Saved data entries
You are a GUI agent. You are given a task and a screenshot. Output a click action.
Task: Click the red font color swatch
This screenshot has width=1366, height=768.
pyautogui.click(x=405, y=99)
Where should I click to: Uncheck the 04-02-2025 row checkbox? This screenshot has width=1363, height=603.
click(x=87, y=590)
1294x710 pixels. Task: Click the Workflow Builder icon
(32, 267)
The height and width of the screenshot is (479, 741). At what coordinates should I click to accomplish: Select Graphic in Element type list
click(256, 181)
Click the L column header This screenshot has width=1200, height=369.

### What the task requires
Every entry must be set down exactly, with nothing left out.

### Task result
You are a GUI agent. You are given a task and a screenshot. Output a click action.
Task: Click the red font color swatch
This screenshot has width=1366, height=768.
pyautogui.click(x=405, y=99)
Where should I click to: Uncheck the 04-02-2025 row checkbox? This screenshot has width=1363, height=603.
click(x=87, y=590)
1294x710 pixels. Task: Click the Workflow Builder icon
(32, 267)
The height and width of the screenshot is (479, 741). At what coordinates should I click to accomplish: Select Graphic in Element type list
click(256, 181)
Click the L column header This screenshot has width=1200, height=369.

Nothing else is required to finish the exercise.